- _Exercise prompt_: Print the listing below exactly as written.
-- Opening Marker --
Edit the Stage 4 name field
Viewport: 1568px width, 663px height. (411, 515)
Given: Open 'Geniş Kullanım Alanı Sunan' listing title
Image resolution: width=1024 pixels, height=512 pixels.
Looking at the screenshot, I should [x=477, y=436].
-- Closing Marker --
- _Answer box_:
Edit the Stage 4 name field
Viewport: 1568px width, 663px height. (411, 515)
Given: Open 'Geniş Kullanım Alanı Sunan' listing title
Image resolution: width=1024 pixels, height=512 pixels.
Looking at the screenshot, I should [x=477, y=436].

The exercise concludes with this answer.